§ Problem to work on: Extract every line in the records below that contains the word "left", and copy each such line in full.
-- Begin Data to use --
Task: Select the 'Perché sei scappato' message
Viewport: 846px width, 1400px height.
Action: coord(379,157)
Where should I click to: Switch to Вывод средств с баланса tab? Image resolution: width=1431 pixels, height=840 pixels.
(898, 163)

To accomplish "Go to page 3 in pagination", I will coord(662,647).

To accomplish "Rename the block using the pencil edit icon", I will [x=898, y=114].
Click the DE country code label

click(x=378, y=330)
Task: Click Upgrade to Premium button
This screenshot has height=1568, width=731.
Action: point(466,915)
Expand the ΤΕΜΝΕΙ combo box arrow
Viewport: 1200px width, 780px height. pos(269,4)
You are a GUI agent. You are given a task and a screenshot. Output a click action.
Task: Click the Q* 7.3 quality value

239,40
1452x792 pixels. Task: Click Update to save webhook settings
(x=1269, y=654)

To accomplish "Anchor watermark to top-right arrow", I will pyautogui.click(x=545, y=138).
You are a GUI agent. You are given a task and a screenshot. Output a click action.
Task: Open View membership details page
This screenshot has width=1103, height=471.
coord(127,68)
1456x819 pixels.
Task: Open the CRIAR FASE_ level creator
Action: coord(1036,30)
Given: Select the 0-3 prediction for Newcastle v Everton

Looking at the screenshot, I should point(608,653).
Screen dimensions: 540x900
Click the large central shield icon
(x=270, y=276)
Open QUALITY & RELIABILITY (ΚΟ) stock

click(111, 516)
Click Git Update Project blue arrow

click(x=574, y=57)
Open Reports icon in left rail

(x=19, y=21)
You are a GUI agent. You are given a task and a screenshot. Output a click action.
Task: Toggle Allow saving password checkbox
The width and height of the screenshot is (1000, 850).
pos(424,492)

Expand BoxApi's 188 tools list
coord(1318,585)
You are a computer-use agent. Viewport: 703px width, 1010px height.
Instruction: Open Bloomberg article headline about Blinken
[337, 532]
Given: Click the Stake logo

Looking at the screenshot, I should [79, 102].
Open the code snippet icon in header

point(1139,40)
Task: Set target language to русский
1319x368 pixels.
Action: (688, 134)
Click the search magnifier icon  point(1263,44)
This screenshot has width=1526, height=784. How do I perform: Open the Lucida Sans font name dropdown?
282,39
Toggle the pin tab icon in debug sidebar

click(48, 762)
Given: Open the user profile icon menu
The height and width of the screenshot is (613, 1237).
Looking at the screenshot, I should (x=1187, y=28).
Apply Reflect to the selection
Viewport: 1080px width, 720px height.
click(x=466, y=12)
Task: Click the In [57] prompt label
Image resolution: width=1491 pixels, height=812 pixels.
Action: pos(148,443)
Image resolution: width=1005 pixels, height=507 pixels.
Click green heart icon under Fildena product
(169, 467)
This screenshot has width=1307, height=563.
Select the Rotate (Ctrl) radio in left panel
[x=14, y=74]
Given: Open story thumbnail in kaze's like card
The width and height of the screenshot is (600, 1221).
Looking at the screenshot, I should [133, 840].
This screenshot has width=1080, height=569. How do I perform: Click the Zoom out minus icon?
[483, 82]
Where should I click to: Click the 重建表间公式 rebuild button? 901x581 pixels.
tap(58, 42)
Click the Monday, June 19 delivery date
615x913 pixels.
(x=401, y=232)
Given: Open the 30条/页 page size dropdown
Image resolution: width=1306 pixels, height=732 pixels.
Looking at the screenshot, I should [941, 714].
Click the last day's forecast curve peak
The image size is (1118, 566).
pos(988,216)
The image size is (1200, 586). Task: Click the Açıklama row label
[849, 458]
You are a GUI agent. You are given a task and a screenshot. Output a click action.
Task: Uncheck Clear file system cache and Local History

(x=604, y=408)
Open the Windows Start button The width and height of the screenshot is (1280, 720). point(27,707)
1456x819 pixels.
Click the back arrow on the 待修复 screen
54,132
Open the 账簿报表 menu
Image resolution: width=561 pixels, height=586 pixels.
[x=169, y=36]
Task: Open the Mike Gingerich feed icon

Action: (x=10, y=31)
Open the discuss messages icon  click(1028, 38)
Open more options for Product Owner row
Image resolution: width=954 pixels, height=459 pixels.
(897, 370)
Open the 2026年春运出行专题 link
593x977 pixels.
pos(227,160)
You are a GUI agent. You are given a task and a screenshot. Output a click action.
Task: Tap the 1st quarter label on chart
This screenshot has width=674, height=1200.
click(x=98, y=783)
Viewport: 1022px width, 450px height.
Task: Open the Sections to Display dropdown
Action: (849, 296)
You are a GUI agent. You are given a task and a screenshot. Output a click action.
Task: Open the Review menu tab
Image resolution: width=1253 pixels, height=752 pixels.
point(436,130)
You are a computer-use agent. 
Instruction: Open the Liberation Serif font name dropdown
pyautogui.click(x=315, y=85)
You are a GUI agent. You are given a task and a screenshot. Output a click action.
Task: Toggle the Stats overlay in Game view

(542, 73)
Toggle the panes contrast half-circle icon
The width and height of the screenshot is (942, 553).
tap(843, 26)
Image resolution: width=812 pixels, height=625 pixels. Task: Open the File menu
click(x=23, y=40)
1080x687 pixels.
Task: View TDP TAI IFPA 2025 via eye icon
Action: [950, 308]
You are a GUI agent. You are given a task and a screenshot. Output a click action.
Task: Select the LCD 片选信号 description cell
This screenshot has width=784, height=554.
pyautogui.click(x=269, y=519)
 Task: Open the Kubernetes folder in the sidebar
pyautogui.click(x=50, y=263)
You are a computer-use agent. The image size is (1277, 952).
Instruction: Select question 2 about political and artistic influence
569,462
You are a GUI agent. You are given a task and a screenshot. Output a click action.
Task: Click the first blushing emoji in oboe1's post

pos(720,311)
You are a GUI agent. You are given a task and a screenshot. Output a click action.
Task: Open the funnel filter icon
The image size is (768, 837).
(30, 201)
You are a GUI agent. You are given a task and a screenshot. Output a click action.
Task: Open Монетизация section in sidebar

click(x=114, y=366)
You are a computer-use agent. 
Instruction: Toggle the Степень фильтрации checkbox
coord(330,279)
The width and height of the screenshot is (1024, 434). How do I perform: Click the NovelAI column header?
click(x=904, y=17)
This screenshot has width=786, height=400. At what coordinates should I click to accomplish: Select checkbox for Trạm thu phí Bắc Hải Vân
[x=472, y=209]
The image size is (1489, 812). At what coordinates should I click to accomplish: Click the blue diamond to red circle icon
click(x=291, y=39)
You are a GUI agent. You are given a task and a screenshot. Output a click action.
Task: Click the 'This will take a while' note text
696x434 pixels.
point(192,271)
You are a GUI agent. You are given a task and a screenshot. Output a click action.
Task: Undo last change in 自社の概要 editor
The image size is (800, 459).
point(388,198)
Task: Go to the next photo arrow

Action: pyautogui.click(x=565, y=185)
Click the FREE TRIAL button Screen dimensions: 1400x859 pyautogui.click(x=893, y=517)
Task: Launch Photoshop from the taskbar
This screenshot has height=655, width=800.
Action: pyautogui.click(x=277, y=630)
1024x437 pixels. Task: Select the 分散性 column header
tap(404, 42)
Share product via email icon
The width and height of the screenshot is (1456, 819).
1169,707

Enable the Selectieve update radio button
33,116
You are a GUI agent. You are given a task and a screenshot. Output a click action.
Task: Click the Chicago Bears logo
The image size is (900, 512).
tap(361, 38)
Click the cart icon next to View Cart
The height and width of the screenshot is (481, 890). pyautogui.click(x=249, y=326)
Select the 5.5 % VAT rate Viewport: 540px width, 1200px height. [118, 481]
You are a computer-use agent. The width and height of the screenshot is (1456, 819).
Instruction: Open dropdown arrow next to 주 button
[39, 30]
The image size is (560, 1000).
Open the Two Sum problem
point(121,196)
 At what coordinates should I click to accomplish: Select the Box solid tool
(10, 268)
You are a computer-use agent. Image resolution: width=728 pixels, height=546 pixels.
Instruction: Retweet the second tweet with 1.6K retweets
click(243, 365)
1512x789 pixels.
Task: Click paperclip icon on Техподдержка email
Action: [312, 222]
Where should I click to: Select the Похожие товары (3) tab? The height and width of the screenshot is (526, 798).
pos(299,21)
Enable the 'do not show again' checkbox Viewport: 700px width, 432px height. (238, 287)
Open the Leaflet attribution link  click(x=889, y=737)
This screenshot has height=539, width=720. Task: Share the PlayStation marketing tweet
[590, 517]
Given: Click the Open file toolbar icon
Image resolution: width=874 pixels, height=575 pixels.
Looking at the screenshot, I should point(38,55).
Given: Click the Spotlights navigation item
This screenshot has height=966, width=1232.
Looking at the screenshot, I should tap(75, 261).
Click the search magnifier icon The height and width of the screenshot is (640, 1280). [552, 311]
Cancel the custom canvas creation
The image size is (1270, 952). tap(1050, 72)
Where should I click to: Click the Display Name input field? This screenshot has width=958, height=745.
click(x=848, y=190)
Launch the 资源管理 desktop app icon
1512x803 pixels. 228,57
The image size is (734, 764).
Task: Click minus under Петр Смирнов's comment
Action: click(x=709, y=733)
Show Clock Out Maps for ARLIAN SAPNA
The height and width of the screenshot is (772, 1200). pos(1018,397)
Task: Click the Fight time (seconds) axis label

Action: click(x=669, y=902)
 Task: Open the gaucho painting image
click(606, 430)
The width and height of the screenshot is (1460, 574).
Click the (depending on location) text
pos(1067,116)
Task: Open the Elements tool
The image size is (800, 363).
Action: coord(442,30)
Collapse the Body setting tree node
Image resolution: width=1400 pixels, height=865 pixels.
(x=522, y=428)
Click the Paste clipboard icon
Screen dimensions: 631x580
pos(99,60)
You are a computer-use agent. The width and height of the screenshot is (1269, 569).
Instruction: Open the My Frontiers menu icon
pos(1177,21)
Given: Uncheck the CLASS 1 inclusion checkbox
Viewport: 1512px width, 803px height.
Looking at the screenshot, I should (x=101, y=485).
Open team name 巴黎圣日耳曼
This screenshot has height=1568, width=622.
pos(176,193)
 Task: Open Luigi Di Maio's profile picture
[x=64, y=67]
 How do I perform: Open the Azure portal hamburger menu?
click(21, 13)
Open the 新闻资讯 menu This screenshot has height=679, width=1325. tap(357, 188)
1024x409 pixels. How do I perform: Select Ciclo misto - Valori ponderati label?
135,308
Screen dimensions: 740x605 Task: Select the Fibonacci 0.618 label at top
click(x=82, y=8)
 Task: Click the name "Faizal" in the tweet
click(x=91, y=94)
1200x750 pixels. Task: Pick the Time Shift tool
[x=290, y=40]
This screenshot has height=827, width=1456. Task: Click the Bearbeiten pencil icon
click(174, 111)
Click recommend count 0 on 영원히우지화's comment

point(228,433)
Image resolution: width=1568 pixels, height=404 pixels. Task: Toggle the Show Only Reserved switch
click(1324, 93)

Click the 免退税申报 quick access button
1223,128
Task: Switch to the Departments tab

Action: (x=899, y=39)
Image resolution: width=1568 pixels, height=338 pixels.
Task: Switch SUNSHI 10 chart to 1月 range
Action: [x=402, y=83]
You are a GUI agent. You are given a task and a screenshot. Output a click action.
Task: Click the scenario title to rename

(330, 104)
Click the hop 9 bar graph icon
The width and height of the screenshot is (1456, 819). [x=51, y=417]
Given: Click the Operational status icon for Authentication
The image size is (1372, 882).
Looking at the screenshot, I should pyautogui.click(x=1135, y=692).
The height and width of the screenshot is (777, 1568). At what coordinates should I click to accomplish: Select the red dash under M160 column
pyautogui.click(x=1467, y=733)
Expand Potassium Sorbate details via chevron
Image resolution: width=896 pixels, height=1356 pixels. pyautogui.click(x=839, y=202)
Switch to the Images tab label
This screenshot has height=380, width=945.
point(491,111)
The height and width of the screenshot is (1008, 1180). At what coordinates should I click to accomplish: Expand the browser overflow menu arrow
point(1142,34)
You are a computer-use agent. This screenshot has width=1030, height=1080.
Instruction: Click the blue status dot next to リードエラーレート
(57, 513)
-- End Data to use --
§ Exercise response:
Open Reports icon in left rail
Select the Rotate (Ctrl) radio in left panel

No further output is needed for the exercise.